What Happens When You Plot Prime Numbers?
Let's plot prime numbers on a polar axis.
Every once in a while, the Youtube algorithm comes through and actually recommends something interesting.
In this case, it was a video explaining why these spirals are the result of plotting prime numbers on a polar coordinate system, where the radius and angle (in radians) are both the prime number.
Here’s a link to the video.
The explanation involves math that I haven’t thought of since college. And I won’t be able to explain it as well as the video, so you should definitely check it out if you’re interested.
Anyways, it sounded like a fun little project, so I decided to implement it on my own.
Generating Prime Numbers
If we’re going to plot prime numbers, we need a list of prime numbers to plot.
This is the fun part.
Part 1: The Naive Way
Let’s say we want a list of all the prime numbers up to 1,000. The naive way to do it would be to just take every number from 1 to 1,000, and check to see if it’s prime.

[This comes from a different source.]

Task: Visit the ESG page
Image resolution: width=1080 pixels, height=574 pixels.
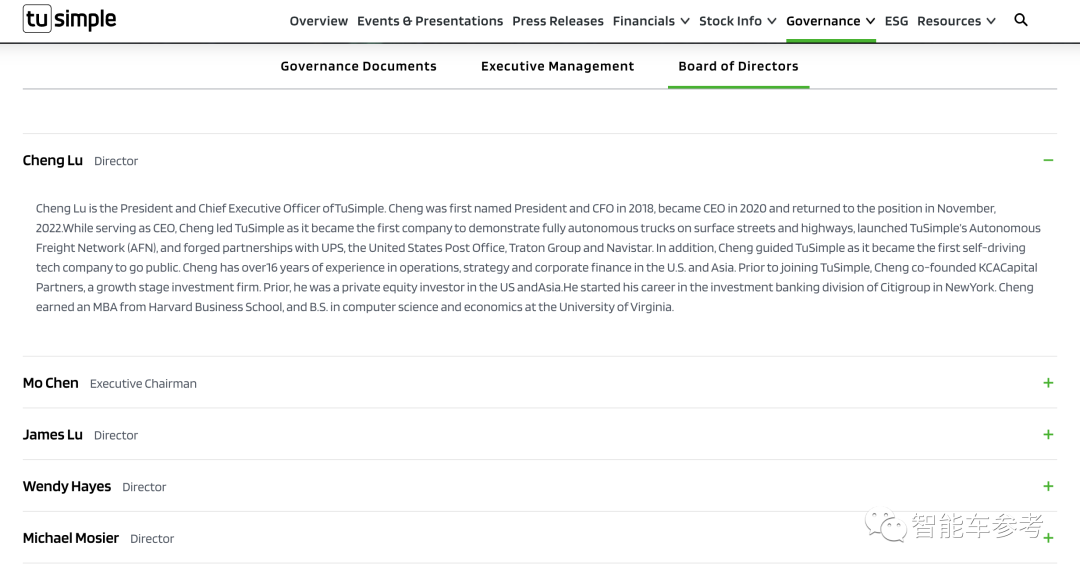Action: [x=896, y=21]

# Helper function to check if a number is prime
def is_prime(n):
# Some base cases
if n <= 1:
return False
if n == 2:
return True # 2 is the only even prime
for i in range(3, n):
if n%i == 0:
return False
return True
primes = []
for i in range(1, 1000):
if is_prime(i):
primes.append(i)
This is the simplest solution, and it’s also one of the worst from a computational efficency standpoint. We have 2 nested for
loops, aka O(N2) complexity. This means the time to execute grows exponentially.

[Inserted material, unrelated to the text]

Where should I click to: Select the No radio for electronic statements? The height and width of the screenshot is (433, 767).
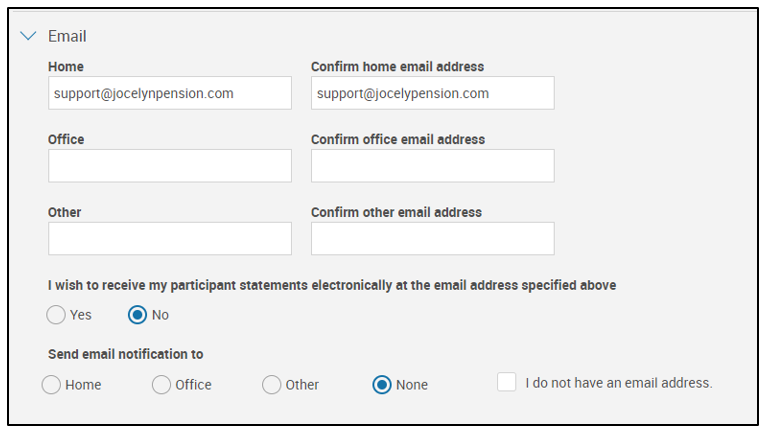[x=138, y=315]
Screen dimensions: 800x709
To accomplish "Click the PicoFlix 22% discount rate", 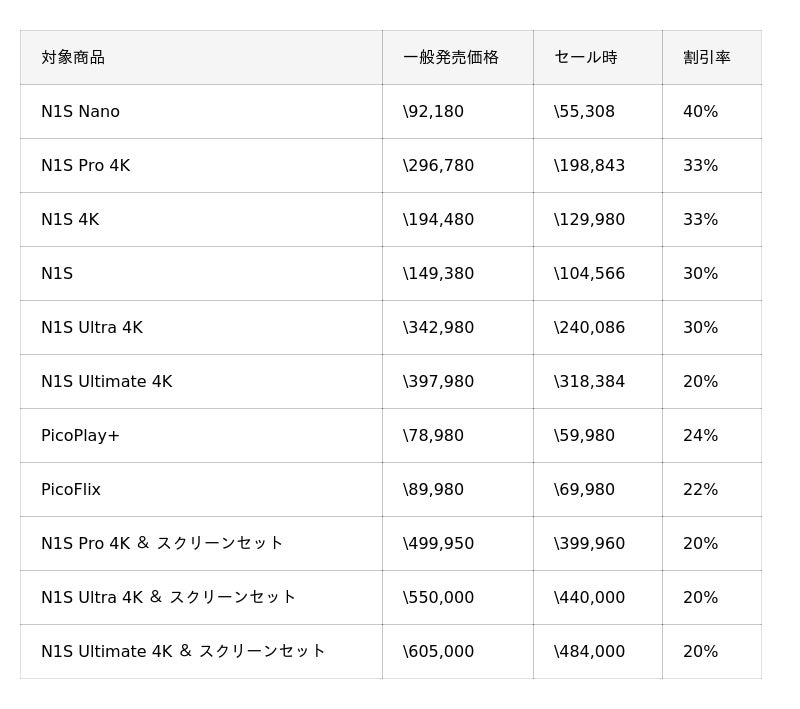I will point(700,490).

As a test, let’s write a timer function to see how long it takes to execute.
import time
def timer(f, n):
t_start = time.time()
result = f(n)
t_end = time.time()
return result, (t_end - t_start)
We can call our timer function, where pass in our naive timer function as f
, and n
is 100,000.
I ran this and it took 32 seconds to find all primes numbers less than 100,000.
Part 2: The Slightly Optimized Way
Right off the bat, we can do some simple optimizations to our is_prime()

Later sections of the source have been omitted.